==== Input
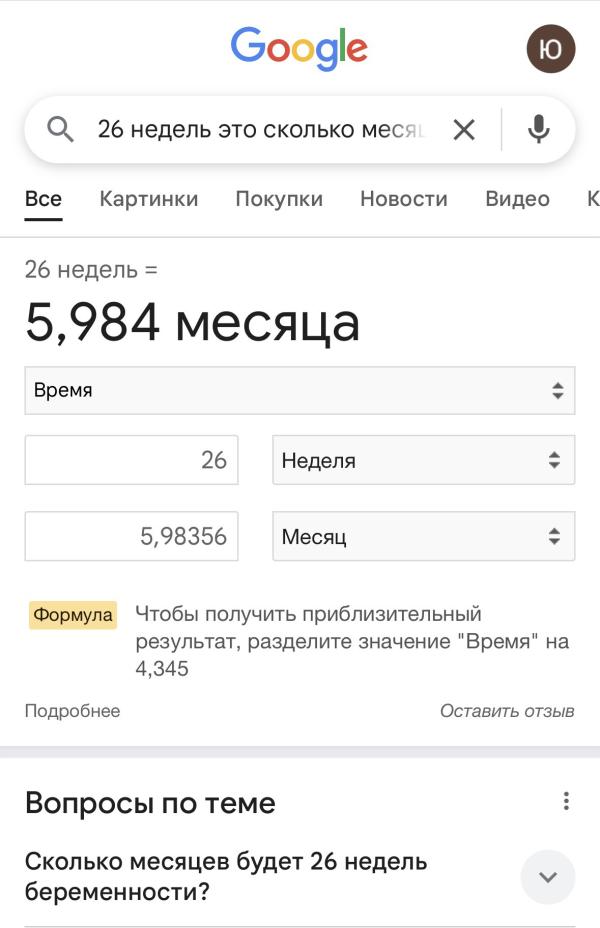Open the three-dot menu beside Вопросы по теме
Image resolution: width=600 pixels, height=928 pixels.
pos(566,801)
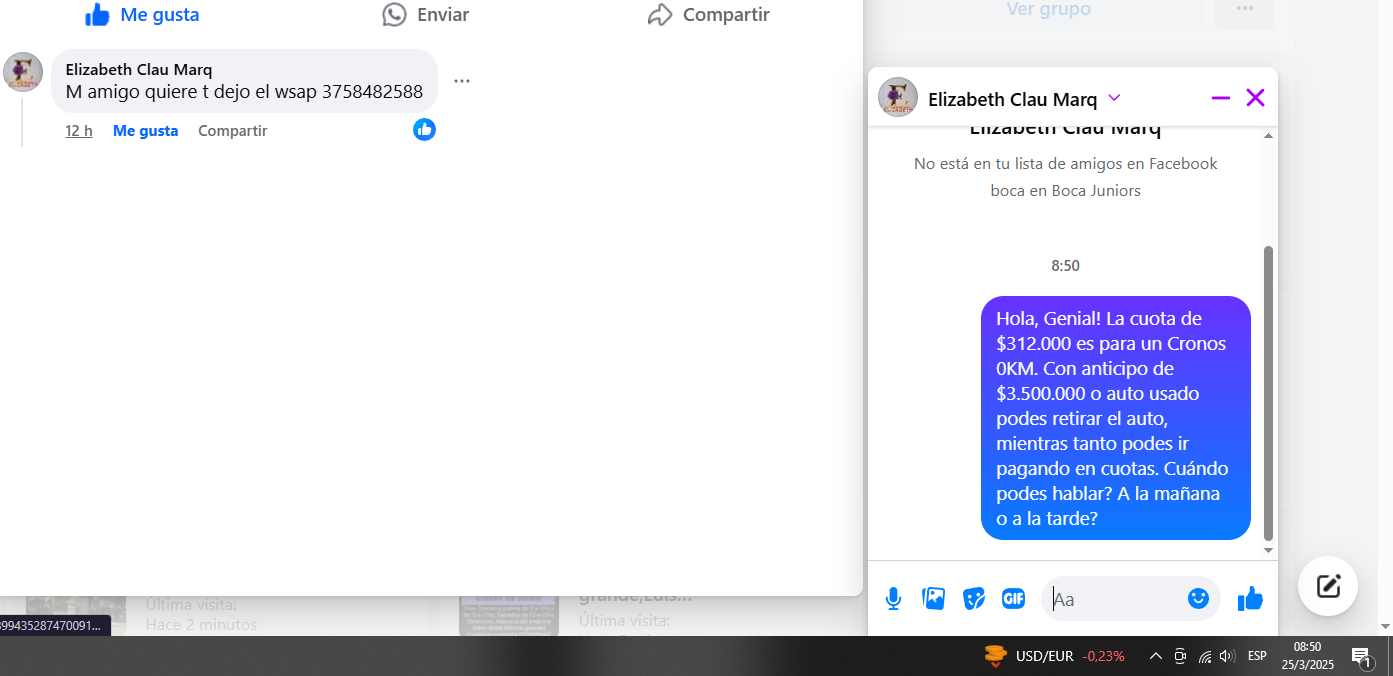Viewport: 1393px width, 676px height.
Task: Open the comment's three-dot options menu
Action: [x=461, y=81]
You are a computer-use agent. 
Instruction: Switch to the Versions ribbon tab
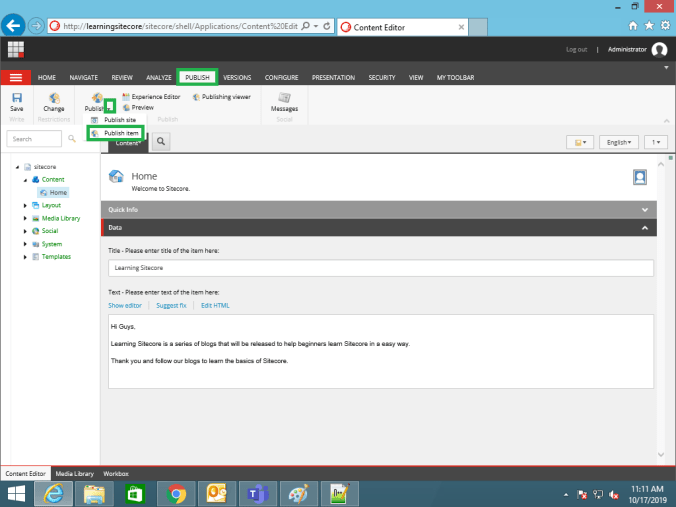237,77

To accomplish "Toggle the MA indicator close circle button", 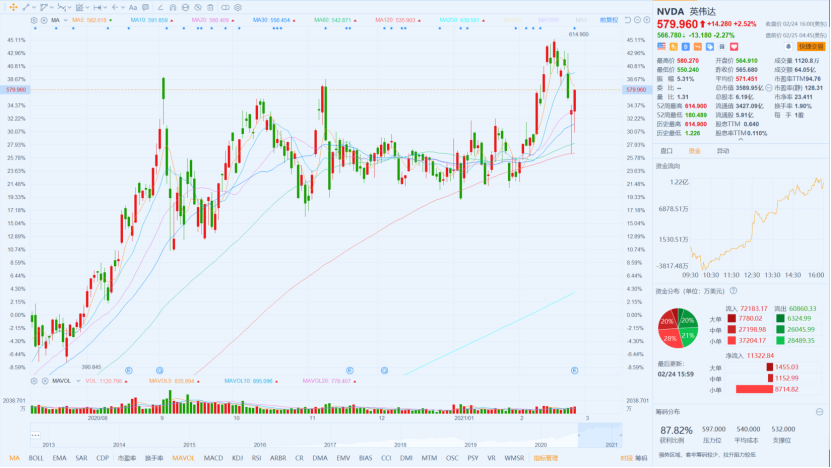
========
**Aim**
Arrange every line of the records above as a numbered list, omitting blank lines and leaving out the pictures.

**Response to the exercise**
1. Open the three-dot menu beside Вопросы по теме
2. Image resolution: width=600 pixels, height=928 pixels.
3. pos(566,801)
4. Viewport: 1393px width, 676px height.
5. Task: Open the comment's three-dot options menu
6. Action: [x=461, y=81]
7. You are a computer-use agent. 
8. Instruction: Switch to the Versions ribbon tab
9. 237,77
10. To accomplish "Toggle the MA indicator close circle button", 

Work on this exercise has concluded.